Alemagna chiusa per frana, Bottacin: “Regione ha fatto il suo ma Stato assente”

La nuova giunta a Palazzo Balbi
La nuova giunta a Palazzo Balbi

VENEZIA – “Grazie agli investimenti immediati di Regione ed enti locali stanotte i fronti di frana di nostra competenza, nel Bellunese, hanno retto al maltempo, ma quando lo Stato si deciderà ad intervenire per la messa in sicurezza della statale Alemagna?”. L’assessore regionale alla Protezione civile Gianpaolo Bottacin, di fronte al nuovo evento franoso ad Acquabona, provocato dalle intense precipitazioni di queste ore, che ha determinato la chiusura della statale 51 alle porte di Cortina,  denuncia l’assenza di interventi da parte di Anas sulla principale via di accesso alla ‘perla’ delle Dolomiti.
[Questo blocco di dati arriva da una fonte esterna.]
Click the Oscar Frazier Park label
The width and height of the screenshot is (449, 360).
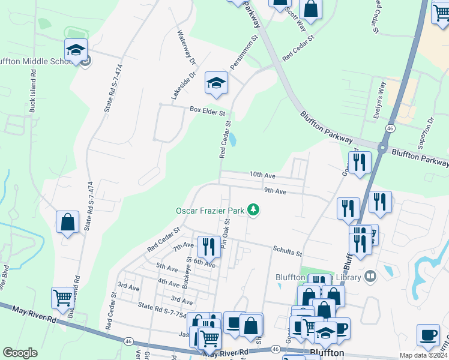click(x=210, y=211)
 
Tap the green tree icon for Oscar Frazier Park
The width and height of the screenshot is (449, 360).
click(x=254, y=209)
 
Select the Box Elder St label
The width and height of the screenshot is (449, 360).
click(x=207, y=111)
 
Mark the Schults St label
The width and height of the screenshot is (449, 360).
click(x=286, y=253)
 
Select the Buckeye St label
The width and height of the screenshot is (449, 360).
click(x=186, y=273)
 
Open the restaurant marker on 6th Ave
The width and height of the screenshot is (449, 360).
click(x=209, y=246)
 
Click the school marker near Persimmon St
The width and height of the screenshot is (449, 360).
click(x=216, y=83)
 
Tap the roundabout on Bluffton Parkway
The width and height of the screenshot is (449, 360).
click(x=382, y=147)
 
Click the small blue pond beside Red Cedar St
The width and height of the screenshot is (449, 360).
click(x=232, y=139)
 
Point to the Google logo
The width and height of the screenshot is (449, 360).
click(x=20, y=353)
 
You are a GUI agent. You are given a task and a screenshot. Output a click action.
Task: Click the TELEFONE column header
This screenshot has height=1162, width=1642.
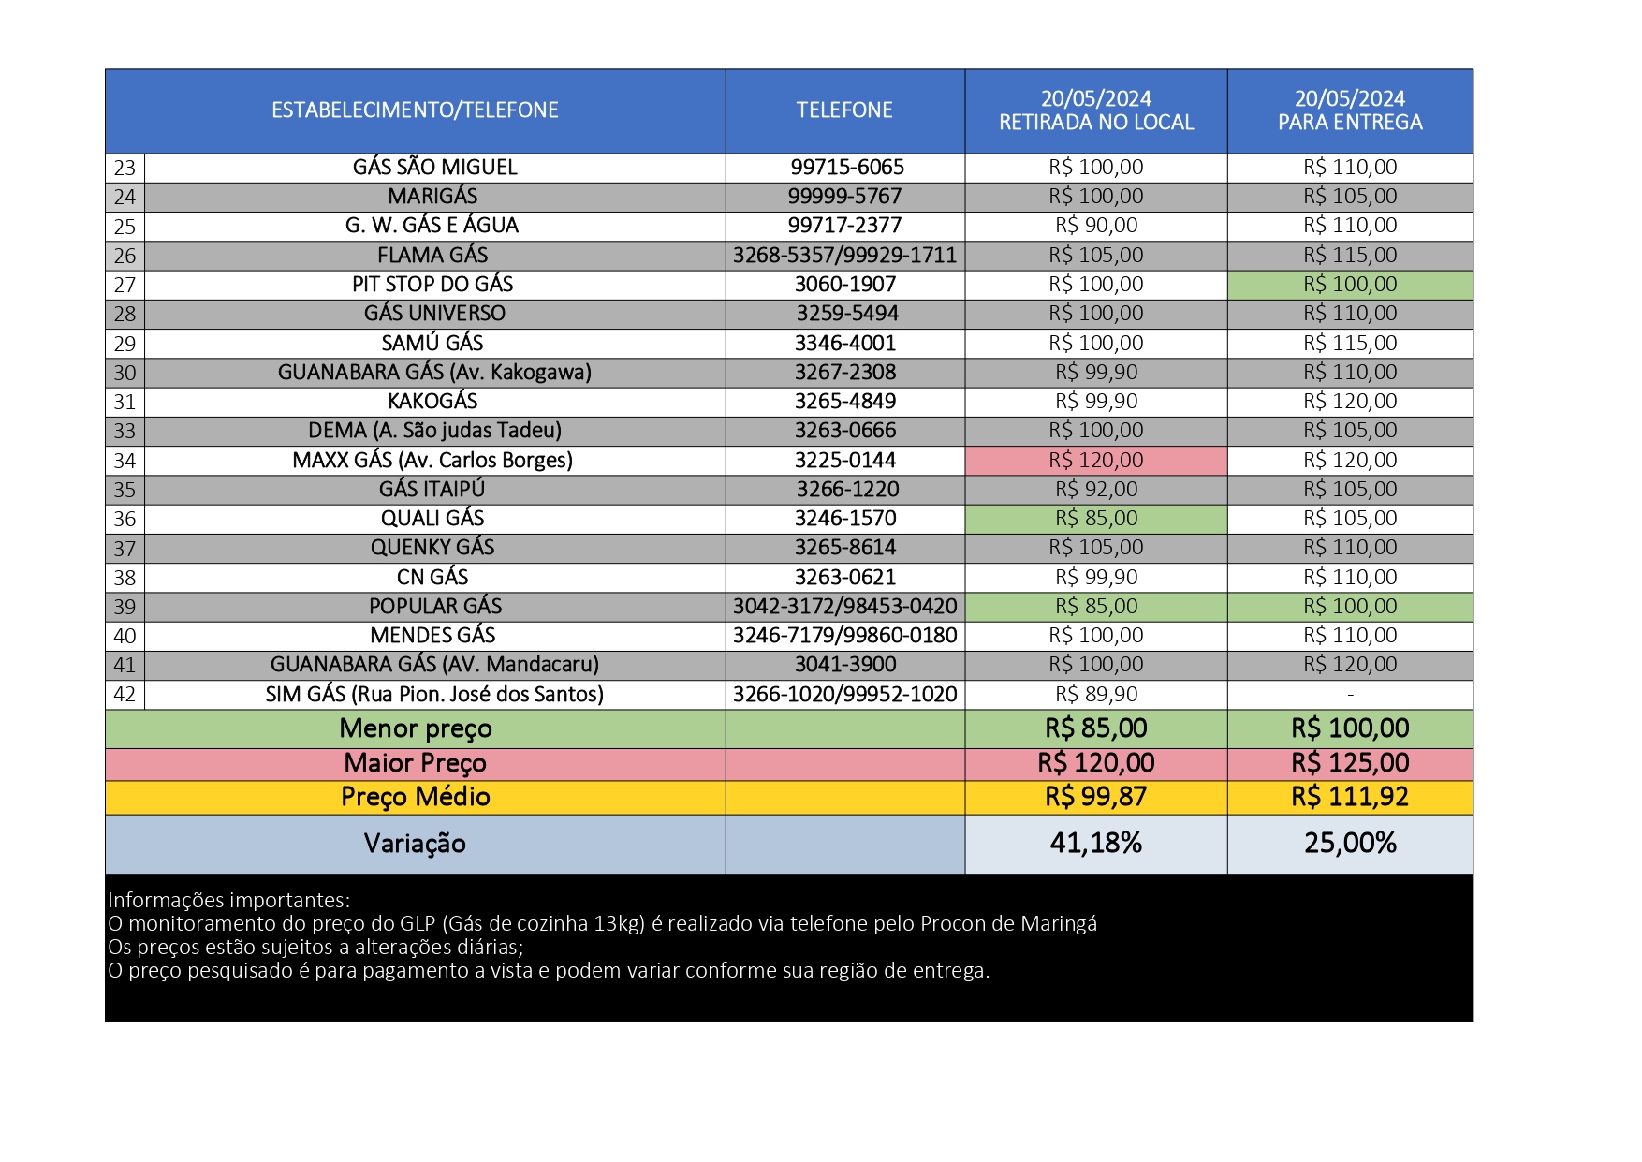[844, 110]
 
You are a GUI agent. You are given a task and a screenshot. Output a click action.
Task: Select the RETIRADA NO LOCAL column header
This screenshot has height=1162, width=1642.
[1096, 110]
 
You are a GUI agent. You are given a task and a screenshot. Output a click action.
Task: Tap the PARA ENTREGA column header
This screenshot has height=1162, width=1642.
[1350, 110]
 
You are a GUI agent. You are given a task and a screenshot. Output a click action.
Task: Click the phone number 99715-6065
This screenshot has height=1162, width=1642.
[847, 168]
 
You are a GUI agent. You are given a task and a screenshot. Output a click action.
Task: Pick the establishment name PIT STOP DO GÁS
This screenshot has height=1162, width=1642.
[432, 285]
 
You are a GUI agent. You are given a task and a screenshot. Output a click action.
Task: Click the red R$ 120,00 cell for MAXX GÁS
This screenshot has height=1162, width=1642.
[1096, 460]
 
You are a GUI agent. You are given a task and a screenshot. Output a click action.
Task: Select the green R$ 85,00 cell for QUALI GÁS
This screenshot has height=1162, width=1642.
[1096, 519]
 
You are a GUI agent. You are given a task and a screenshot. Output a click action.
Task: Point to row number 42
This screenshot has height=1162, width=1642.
[125, 695]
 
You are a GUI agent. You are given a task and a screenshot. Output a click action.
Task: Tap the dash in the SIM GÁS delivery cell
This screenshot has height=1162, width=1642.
[1350, 695]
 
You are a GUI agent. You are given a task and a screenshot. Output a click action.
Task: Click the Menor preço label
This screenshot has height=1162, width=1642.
[415, 728]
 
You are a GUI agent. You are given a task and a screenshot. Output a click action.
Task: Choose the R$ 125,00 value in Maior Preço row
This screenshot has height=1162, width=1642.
[1350, 763]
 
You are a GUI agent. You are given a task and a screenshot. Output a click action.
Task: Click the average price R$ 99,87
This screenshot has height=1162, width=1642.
[1096, 797]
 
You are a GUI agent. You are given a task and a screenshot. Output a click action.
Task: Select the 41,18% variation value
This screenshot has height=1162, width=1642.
[1096, 844]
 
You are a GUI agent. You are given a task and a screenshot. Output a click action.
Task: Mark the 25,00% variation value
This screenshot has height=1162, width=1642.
[1350, 844]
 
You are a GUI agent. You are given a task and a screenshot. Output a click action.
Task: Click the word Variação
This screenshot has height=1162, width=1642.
[415, 844]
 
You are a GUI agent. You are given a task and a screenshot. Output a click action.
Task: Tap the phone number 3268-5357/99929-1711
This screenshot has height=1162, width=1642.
[844, 256]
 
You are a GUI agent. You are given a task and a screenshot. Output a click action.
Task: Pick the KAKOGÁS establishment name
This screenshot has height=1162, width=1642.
[432, 402]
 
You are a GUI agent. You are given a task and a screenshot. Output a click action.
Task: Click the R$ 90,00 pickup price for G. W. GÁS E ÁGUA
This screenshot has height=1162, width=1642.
[1096, 226]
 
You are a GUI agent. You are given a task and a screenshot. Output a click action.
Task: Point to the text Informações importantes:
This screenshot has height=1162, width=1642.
[228, 901]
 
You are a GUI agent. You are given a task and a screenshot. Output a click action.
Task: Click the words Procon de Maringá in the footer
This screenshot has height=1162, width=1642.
[1008, 924]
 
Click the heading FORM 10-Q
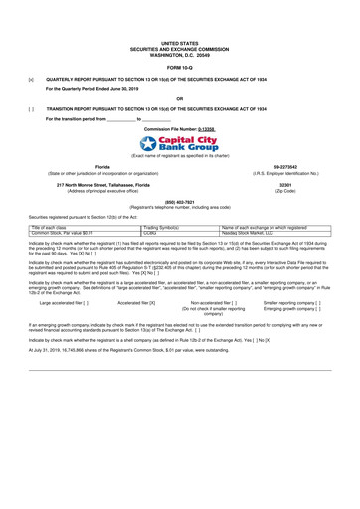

“Nella Valle del Boite, all’indomani degli eventi franosi dell’Antelao che hanno travolto San Vito, Borca, Vodo e Auronzo, la Regione non è rimasta a guardare – sottolinea l’assessore bellunese- per la prima fase di emergenza e messa in sicurezza il governo veneto, insieme ai quattro Comuni della Valle, a Veneto Strade e alla Provincia di Belluno, ha investito subito 13,5 milioni di euro, di cui 3,5 già spesi per gli interventi di primo ripristino. Grazie al pronto e solerte intervento di messa in sicurezza, stanotte i fronti di frana di San Vito, Cancìa e Peaio hanno retto alle intense piogge. Ma il governo invece cosa sta facendo? A parte i 2 milioni di euro stanziati per la fase di prima emergenza dopo il disastro di San Vito, non abbiamo visto più nulla. Sulla messa in sicurezza della strada statale Alemagna sappiamo solo che Anas ha predisposto dei progetti. Ma nel piano nazionale per le infrastrutture i capitoli di finanziamento per la statale 51 restano a zero”.

“Anche in queste ore la Regione Veneto sta facendo la propria parte, con  l’intervento diretto dei servizi forestali, del genio civile e di Veneto Strade e monitorando in loco la situazione con la Protezione Civile che ringrazio. Abbiamo commissionato progetti per la messa in sicurezza del territorio veneto del valore di 3,5 miliardi di euro, molti dei quali per contenere i 6 mila siti franosi censiti nella provincia dolomitica. Ma è impensabile che la Regione, con i propri fondi, riesca a mettere in sicurezza tutto il Bellunese. Tanto più se il dissesto interessa infrastrutture di proprietà e di competenza statale, come l’Alemagna. Dov’è il governo Renzi? Inutile progettare di ospitare i mondiali di sci nel 2021, se non riusciamo nemmeno a garantire a Cortina una viabilità sicura di accesso”.